Cholinergic systems modulate synaptic transmission across the neuraxis and play an important role in higher brain function including cognition, arousal and nociception. The anterior cingulate cortex (ACC) is a fundamental brain region for nociception and
chronic pain, and receives
cholinergic projections mainly from basal forebrain. Recently, we found that the activation of
muscarinic M1 receptors in the ACC produced antinociceptive behavior in response to mechanical stimulation. However, it has not been tested whether stimulating
muscarinic receptors in the ACC can reduce mechanical
hypersensitivity in animal models of
chronic pain. Here, we tested whether the activation of
muscarinic M1 receptors in the ACC can alleviate mechanical
hypersensitivity in a nerve injury model.
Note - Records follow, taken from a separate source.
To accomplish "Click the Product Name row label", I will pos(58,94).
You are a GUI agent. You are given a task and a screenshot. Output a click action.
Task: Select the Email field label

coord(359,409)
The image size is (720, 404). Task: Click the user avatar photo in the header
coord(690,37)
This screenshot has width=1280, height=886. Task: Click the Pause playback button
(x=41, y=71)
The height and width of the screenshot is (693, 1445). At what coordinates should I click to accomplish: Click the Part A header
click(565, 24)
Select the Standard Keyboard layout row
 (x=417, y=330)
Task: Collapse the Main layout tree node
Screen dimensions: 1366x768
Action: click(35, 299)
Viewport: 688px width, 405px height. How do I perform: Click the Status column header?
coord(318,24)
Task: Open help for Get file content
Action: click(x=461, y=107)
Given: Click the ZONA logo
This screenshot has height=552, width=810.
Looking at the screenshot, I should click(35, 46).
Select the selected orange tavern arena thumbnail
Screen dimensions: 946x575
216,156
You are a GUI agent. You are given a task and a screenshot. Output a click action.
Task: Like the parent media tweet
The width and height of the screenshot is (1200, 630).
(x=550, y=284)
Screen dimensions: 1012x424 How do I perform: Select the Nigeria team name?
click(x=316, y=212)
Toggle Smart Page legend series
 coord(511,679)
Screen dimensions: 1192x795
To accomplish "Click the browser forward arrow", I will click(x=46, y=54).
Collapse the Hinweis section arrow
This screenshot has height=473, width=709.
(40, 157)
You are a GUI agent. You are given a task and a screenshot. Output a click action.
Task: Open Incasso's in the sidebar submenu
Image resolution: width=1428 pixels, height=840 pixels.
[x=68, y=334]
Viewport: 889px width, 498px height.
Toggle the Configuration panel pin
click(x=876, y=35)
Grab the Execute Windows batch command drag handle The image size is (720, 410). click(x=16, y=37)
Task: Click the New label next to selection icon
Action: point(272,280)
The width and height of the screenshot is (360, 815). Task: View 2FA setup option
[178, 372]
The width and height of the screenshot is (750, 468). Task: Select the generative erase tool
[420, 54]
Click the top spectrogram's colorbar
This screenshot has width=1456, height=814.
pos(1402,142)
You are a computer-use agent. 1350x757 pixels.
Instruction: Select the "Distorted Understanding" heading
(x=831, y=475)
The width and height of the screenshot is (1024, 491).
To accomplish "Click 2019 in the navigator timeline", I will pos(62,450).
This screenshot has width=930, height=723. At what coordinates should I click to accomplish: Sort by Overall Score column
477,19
The activation of
muscarinic M1/M4 receptors by
McN-A-343 injected into the contralateral side of the ACC, but not into the ventral posterolateral nucleus, was found to dose-dependently reduce mechanical
hypersensitivity 7 days following partial sciatic nerve
ligation in rats. The reduction of mechanical
hypersensitivity by
McN-A-343, was blocked by a selective
muscarinic M1 antagonist, but not a M4 receptor antagonist. Importantly, the nerve injury model did not change the
protein expression of
muscarinic M1 receptors in the ACC. Additionally, a type A γ-
aminobutyric acid (GABAA) receptor agonist injected into the ACC reduced the mechanical
hypersensitivity in this injury model. Finally, a GABAA receptor antagonist blocked the reduction of mechanical
hypersensitivity by
McN-A-343 in the injury model. Collectively, these results suggest that activations of
muscarinic M1 receptors in the ACC reduce nerve injury-induced mechanical
hypersensitivity through GABAergic transmission via GABAA receptors.